__Written request__
Copy every line of the records below verbatim, leaving out the pictures.

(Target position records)
● ● ● ●
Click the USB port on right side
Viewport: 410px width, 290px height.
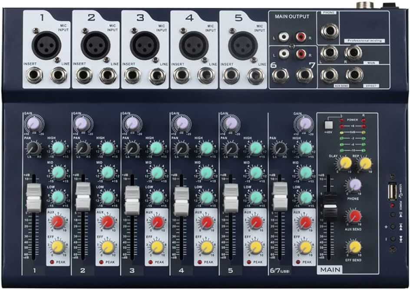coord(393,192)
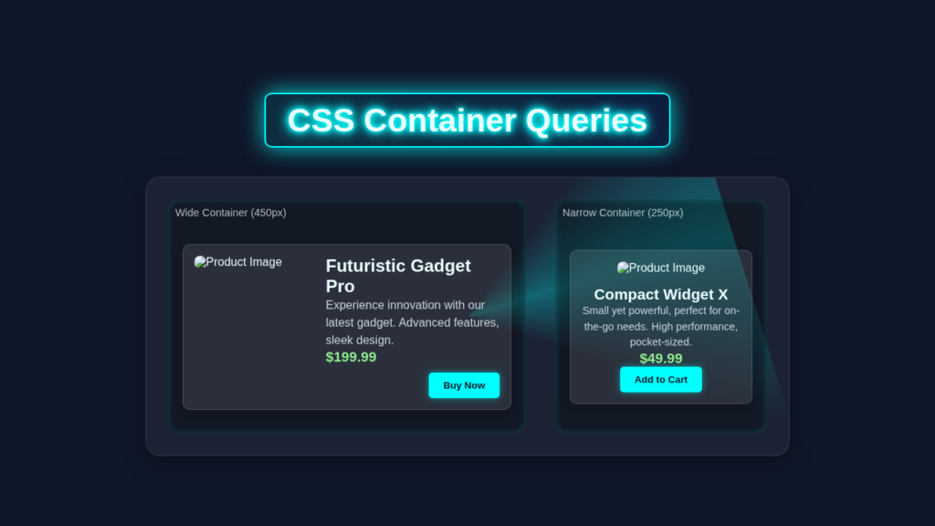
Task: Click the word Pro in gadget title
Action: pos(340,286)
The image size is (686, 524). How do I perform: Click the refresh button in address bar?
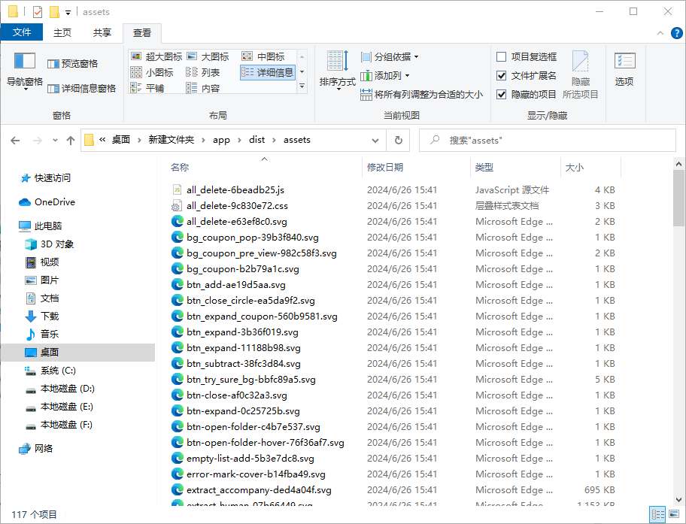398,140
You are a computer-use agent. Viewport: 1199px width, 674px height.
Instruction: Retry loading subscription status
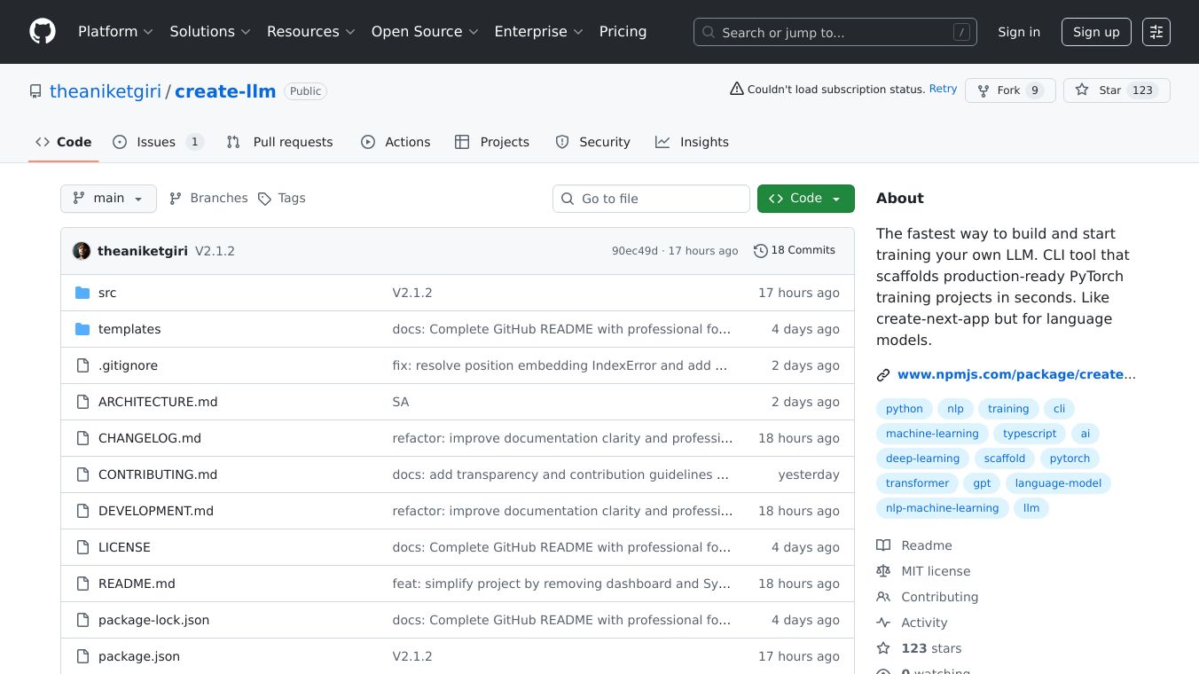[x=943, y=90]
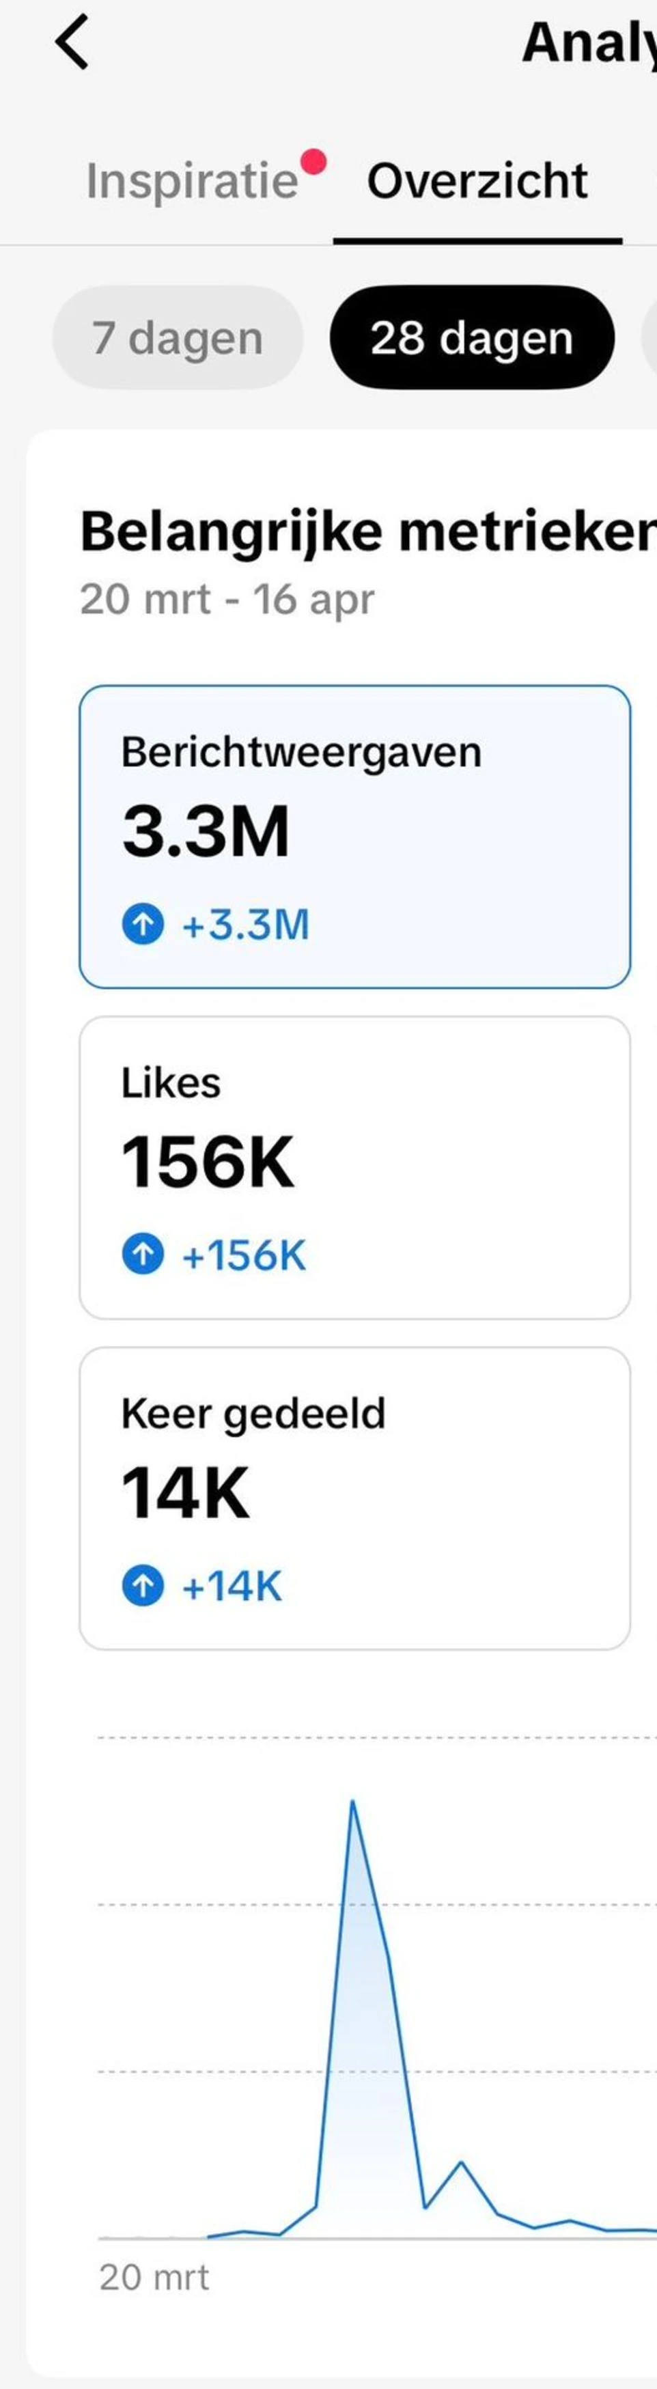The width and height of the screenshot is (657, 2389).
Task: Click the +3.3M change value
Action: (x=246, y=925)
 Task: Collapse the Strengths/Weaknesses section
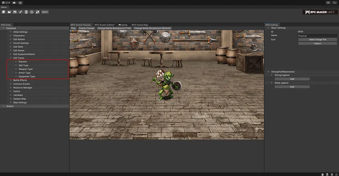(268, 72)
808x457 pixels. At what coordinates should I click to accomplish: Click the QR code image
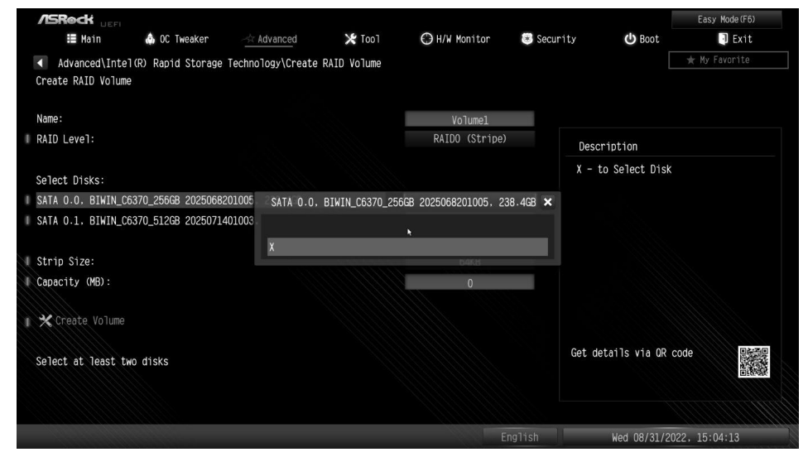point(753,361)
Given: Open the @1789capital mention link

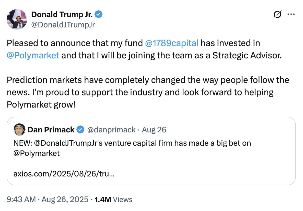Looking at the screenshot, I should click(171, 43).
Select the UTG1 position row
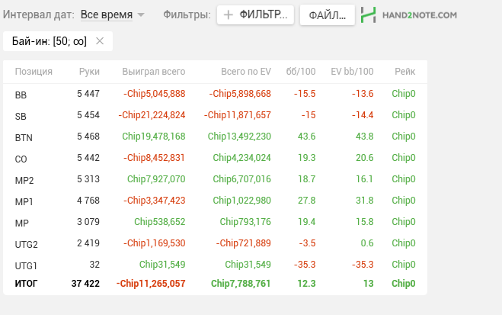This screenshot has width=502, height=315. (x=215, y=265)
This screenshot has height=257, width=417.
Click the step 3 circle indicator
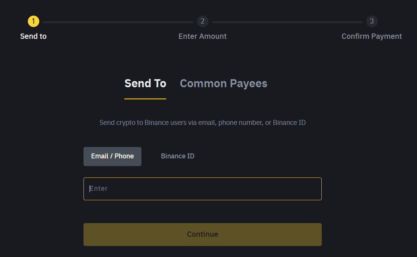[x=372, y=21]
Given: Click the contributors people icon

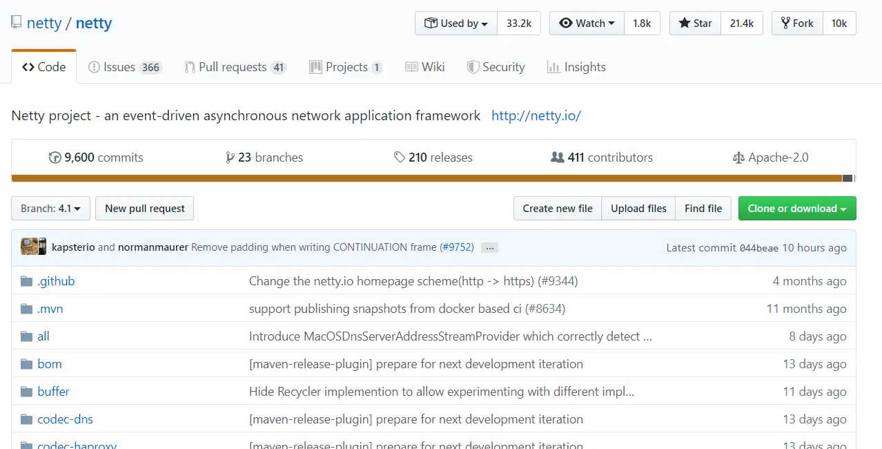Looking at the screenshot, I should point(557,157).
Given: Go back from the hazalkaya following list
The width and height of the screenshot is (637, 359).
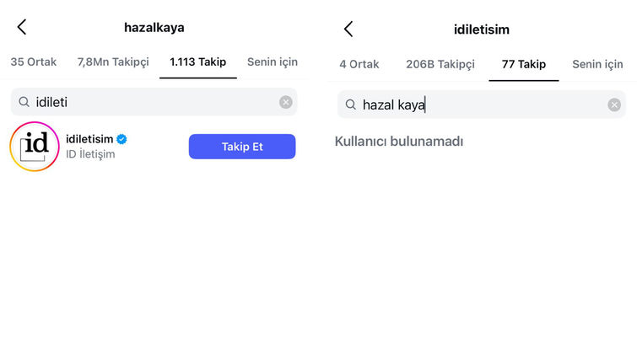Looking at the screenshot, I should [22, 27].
● ● ● ●
__The output__
Click the USB port on right side
Viewport: 410px width, 290px height.
coord(393,192)
Task: Click the word Pro in gadget title
Action: pos(340,286)
The image size is (686, 524). How do I perform: Click the refresh button in address bar?
398,140
You are a computer-use agent. Viewport: 1199px width, 674px height.
Instruction: Retry loading subscription status
[x=943, y=90]
The width and height of the screenshot is (657, 2389).
Task: Click the +3.3M change value
Action: (x=246, y=925)
 Task: Collapse the Strengths/Weaknesses section
(268, 72)
808x457 pixels. At what coordinates should I click to accomplish: Click the QR code image
point(753,361)
Given: Open the @1789capital mention link

Looking at the screenshot, I should click(171, 43).
Select the UTG1 position row
This screenshot has width=502, height=315. (x=215, y=265)
This screenshot has height=257, width=417.
Click the step 3 circle indicator
[x=372, y=21]
Given: Click the contributors people icon

Looking at the screenshot, I should point(557,157).
Given: Go back from the hazalkaya following list
The width and height of the screenshot is (637, 359).
Looking at the screenshot, I should [22, 27].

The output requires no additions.